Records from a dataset

--- START ---

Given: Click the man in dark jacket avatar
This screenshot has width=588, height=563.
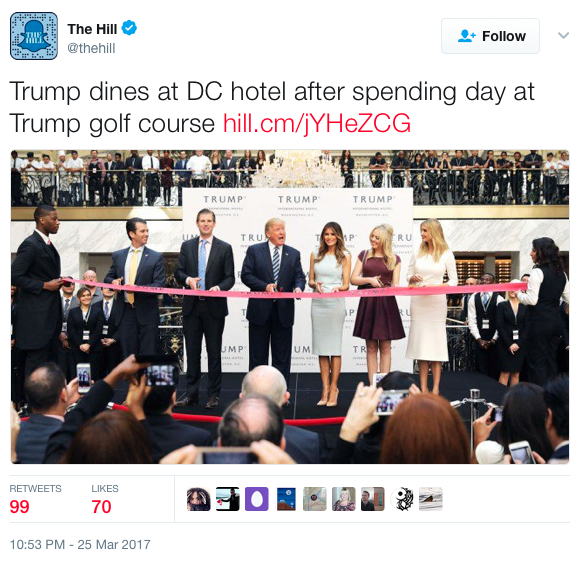Looking at the screenshot, I should click(373, 499).
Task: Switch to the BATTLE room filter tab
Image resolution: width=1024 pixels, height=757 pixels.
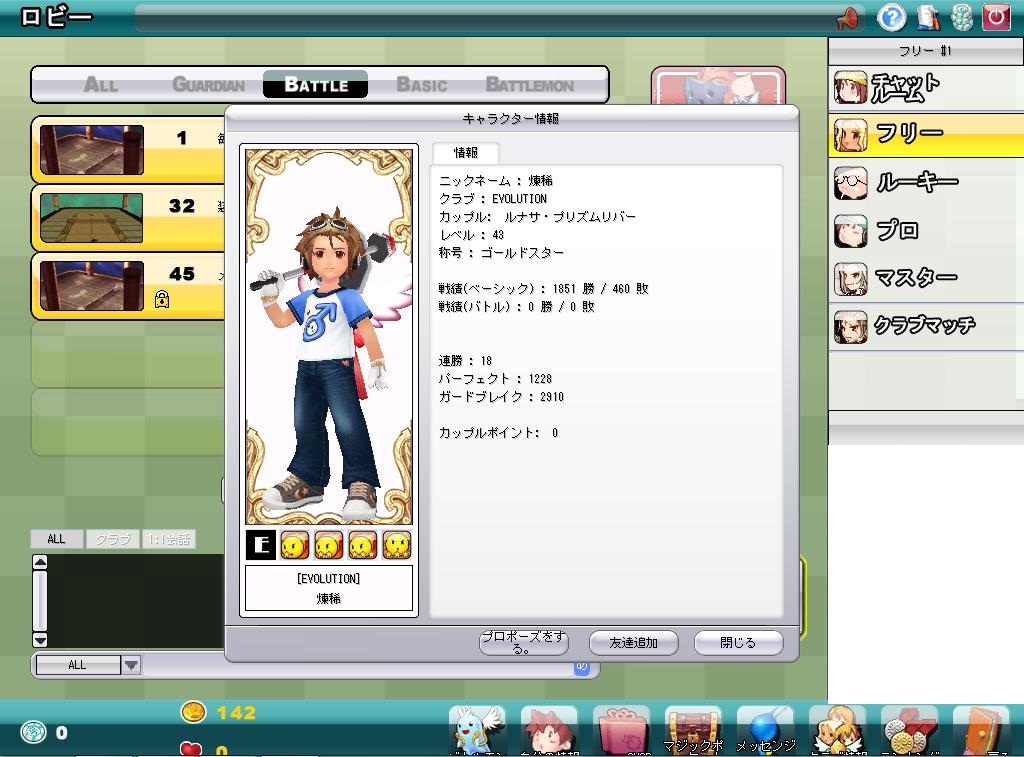Action: (316, 85)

--- END ---

» **Your assignment**
Copy all the records word for word and keep the pictures out.

» **Task answer**
Given: Click the man in dark jacket avatar
This screenshot has width=588, height=563.
Looking at the screenshot, I should click(373, 499).
Task: Switch to the BATTLE room filter tab
Image resolution: width=1024 pixels, height=757 pixels.
Action: (316, 85)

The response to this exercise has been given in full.